Exercise passage
==================================================

Police suspect Litzman met with top psychiatrist to sway him on Leifer case
Deputy health minister’s alleged meeting with Jacob Charnes, a key witness in the sex offense extradition proceedings, could constitute obstruction of justice
Police suspect Deputy Health Minister Yaakov Litzman met with Jerusalem’s district psychiatrist to pressure him into issuing a false assessment for an accused sex offender, thus preventing her extradition to Australia, a legal official told The Times of Israel Saturday.
The official confirmed a report by the Kan public broadcaster, which pointed out that the mere existence of a meeting between the de facto head of the Health Ministry and a key witness in the case against Malka Leifer during legal proceedings could constitute obstruction of justice on Litzman’s part.
After Leifer’s initial arrest in 2014, Jerusalem District Psychiatrist Jacob Charnes submitted two psychiatric opinions deeming her mentally incompetent, which led to her release. After Leifer was rearrested in February 2018, Charnes agreed to sign off, after months of delay, on a new medical evaluation that refuted his initial conclusion. However, in an about-face at the latest extradition hearing last month, he testified against the determinations of several medical experts that found Leifer to be mentally competent and once again asserted that she was too sick to be sent back to Australia.
It was not clear when the alleged meeting between Charnes and Litzman took place.
According to the legal official, the deputy minister told investigators he held the meeting due to public appeals, and did not intervene in the process.
Litzman, who heads the ultra-Orthodox United Torah Judaism party, was questioned Thursday by police investigators over suspicions he sought to block the extradition of Leifer, a former principal at an all-girls school in Melbourne, who has been charged with dozens of charges of sexual abuse.
“In 2016 when Charnes recommended that the court suspend the extradition case against Leifer we were dumbfounded,” Dassi Erlich, one of Leifer’s alleged victims who has been campaigning for the former principal’s extradition, told The Times of Israel after he was named in the case. “We couldn’t understand how a district psychiatrist could be manipulated by Leifer like we were as young women. Now we see how far the manipulation of justice has reached.”
Associates of Litzman said in response to the report that the claims against him were “baseless.” They added that the deputy minister “made sure he did not intervene in the positions of professionals and told them to act only in accordance with the law.”
The deputy health minister is suspected of threatening ministry officials into issuing fraudulent psychiatric reports in an effort to prevent Leifer’s extradition, according to news reports on Israeli television Friday.
According to the legal official, Litzman threatened to fire medical professionals at the ministry if they did not write their report in Leifer’s favor.
One of the main pieces of evidence against the deputy minister was a threat by one of Litzman’s associates, who reportedly told a ministry worker that he would be fired if he “did not act according to the orders of the rabbi [Litzman].”

==================================================

Supplied records

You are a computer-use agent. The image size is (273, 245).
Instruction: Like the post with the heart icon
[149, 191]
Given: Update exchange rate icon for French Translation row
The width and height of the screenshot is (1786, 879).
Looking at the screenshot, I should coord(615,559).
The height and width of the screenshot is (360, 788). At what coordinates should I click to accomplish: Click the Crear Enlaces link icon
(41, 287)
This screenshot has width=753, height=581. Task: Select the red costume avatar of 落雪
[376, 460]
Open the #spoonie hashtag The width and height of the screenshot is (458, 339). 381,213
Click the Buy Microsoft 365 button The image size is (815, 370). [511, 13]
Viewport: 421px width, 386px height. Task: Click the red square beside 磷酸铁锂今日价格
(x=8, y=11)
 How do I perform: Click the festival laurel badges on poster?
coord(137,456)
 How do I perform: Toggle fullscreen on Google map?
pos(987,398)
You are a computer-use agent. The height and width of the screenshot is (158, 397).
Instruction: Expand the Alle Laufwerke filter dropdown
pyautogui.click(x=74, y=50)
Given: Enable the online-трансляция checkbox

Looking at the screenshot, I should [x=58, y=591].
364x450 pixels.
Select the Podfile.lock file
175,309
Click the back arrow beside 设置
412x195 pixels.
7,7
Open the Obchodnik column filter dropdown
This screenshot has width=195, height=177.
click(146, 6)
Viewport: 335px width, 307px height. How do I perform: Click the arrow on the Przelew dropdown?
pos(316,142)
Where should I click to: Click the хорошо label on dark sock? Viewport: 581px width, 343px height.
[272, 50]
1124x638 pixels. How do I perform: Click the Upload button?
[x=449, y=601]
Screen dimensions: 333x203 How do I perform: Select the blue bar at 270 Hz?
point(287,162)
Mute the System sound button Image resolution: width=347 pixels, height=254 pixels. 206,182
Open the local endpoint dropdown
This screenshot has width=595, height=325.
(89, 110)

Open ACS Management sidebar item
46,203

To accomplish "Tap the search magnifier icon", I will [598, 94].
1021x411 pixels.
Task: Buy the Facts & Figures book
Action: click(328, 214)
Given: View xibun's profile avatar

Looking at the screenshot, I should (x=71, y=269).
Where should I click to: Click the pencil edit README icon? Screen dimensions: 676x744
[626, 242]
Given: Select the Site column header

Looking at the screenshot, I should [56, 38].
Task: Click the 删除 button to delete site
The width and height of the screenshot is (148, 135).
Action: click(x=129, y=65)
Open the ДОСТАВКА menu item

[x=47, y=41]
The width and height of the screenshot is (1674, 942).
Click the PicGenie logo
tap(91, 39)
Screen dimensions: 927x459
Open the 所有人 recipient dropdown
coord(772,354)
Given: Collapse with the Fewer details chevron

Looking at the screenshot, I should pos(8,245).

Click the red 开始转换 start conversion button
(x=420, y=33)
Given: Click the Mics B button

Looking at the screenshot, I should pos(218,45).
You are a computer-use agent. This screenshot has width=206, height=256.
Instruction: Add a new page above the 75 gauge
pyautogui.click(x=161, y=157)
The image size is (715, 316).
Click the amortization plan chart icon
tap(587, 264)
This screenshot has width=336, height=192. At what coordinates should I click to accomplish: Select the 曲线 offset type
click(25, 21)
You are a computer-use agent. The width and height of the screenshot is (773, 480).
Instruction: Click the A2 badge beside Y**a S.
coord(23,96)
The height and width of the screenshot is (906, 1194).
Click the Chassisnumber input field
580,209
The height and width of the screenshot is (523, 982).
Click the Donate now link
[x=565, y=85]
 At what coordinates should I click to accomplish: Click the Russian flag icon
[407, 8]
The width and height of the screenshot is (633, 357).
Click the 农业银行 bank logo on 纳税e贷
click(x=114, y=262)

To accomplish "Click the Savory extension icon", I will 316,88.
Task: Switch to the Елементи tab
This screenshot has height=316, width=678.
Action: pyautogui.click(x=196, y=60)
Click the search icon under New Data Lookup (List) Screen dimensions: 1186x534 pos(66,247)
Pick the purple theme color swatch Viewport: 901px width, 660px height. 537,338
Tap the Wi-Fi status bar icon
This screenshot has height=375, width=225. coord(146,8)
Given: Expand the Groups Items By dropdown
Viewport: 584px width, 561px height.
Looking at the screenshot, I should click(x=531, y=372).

==================================================

Study questions
**1.** In the article about Litzman and the Leifer case, which party does Litzman head?
**2.** Continue the article about Litzman and the Leifer extradition case, picking up after its last sentence.

Written answers
**1.** He heads the ultra-Orthodox United Torah Judaism party.

**2.**
Confirming a Channel 12 report, the legal official said Litzman is also suspected of pressuring officials to change medical opinions in other cases involving sex offenders where people would stand to benefit. The report did not specify in what context these evaluations were being issued.
After Litzman was questioned Thursday, a Justice Ministry official confirmed to The Times of Israel that police have recordings of him and associates pressuring ministry officials to act on Leifer’s behalf.
Leifer once taught at a school in Israel affiliated with the Gur Hasidic sect, of which Litzman is a member.
Litzman’s office said he was “confident in his innocence and will continue to assist [with] any request that comes to his office, in accordance with the law and existing regulations.”
Leifer, an Israeli citizen, fled to Israel in 2008, days before allegations of sexual abuse against her surfaced, following a heads-up from officials at the Adass Israel school in Australia where she taught.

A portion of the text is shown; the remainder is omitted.